I got the inspiration for this bake whilst having breakfast at a quiet bakery in Covent Garden. They were serving these orange chelsea buns, which were deliciously sticky and sweet, and once I tasted one, I knew I was going to have to try and make my own version at home.
I have added mixed spice to my buns, because I like the warmth that it brings on a cold autumn day. Enjoy these treats with a large cup of tea, as a late afternoon pick-me-up.
Makes 10 large buns.
For the buns:
450g strong white flour
7g dried yeast
1 teaspoon salt
2 teaspoon mixed spice
1/2 pint of milk
For the filling:
1/2 teaspoon vanilla bean paste
2 egg yolks
Zest of an orange
4 tablespoons marmalade
For the sticky marmalade glaze:
2 tablespoons marmalade
2 tablespoons boiling water
Place the flour into a large bowl and rub in the butter using your fingertips, until the mixture resembles fine bread crumbs.
Rub the yeast into the bread crumb mixture.
Add the salt, mixed spice and milk and combine until the mixture forms a dough (adding more milk if it feels a little dry).
Place the dough onto a lightly floured surface and knead for around 10 minutes, or until it feels soft but not sticky.
Place the dough back into the bowl, cover with a tea towel and leave to rise for about an hour and a half, or until it has doubled in size.

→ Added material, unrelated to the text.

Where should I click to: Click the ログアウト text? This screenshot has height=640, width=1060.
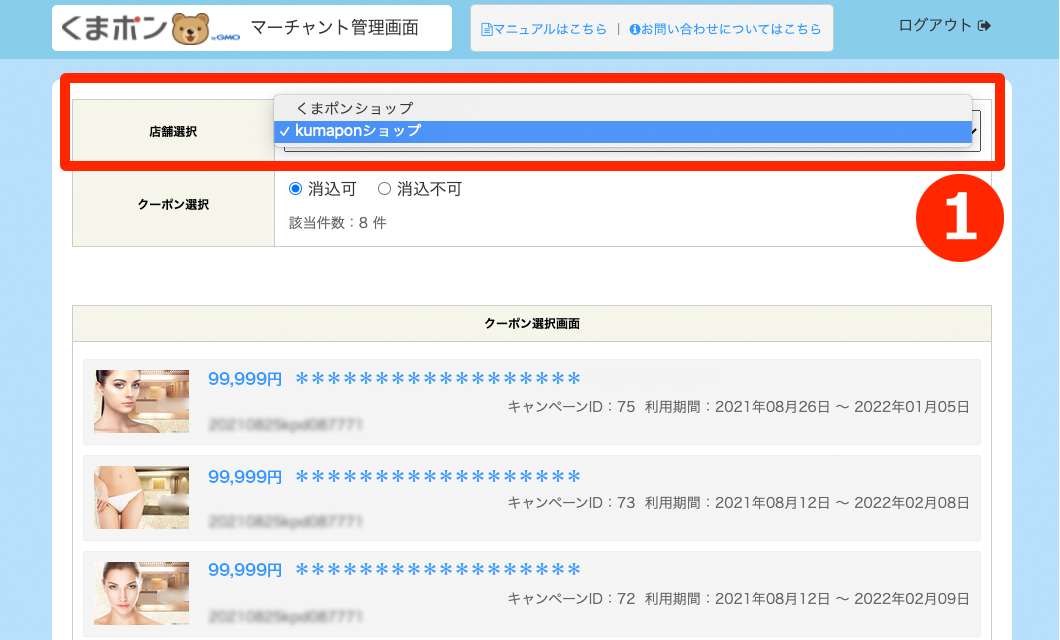pyautogui.click(x=935, y=25)
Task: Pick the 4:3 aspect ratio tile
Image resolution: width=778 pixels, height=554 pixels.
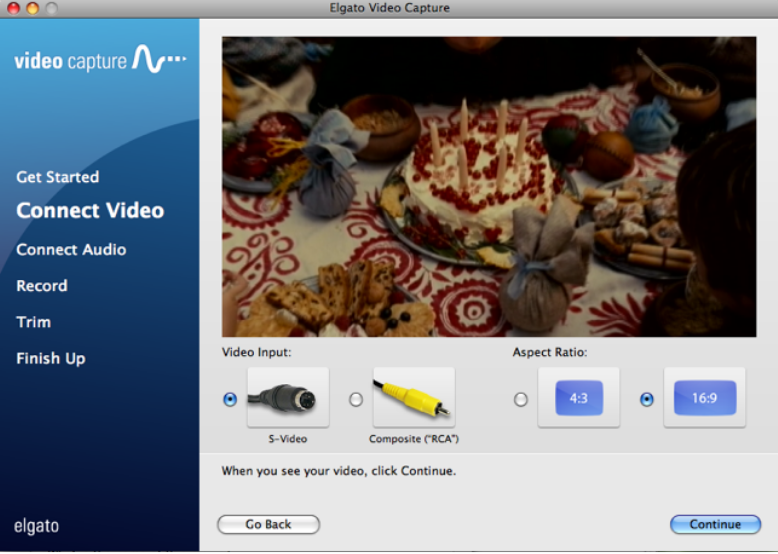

Whilst the dough is rising, make a creme patisserie for the filling.
Place the yolks and sugar into a large bowl and whisk together until pale.
Add the flour and orange zest into the egg mixture, stirring until there are no lumps.
Heat the milk and vanilla, in a pan over a medium heat, until it just starts to boil.
Take the pan off the heat and pour half of the milk into the egg mixture, stirring well until it is fully combined.
Stir the rest of the milk into the egg mixture and then place it all back in the pan.
Put the pan back on the heat, and stir until the mixture goes thick and gloopy (you may have to whisk it a little if lumps start forming).
When the mixture has thickened, place it into a large bowl and cover with clingfilm (making sure that the cling film directly touches the creme patisserie, to avoid a skin forming), then leave to cool completely.
When the dough has doubled in size, tip it out onto a lightly floured surface.
Roll the dough out into a large rectangle, and then spread the cooled creme patisserie and marmalade across it.
Roll the dough up into a large sausage and then cut it into 10 equal pieces.
Line a rectangle baking tray with some grease proof paper, and then place the dough pieces on it, leaving 2 cm (ish) gap between each one.
Cover the buns with a tea-towel and leave to rise for about an hour, or until they have noticeably puffed up.
Pre-heat the oven to 180 degrees c.
Make the glaze by mixing together the marmalade and the boiling water.
When the buns have risen, bake them for around 20 minutes, or until they have turned a deep golden brown.
When the buns are ready, brush over the marmalade glaze and leave them to cool in the baking tray, before serving.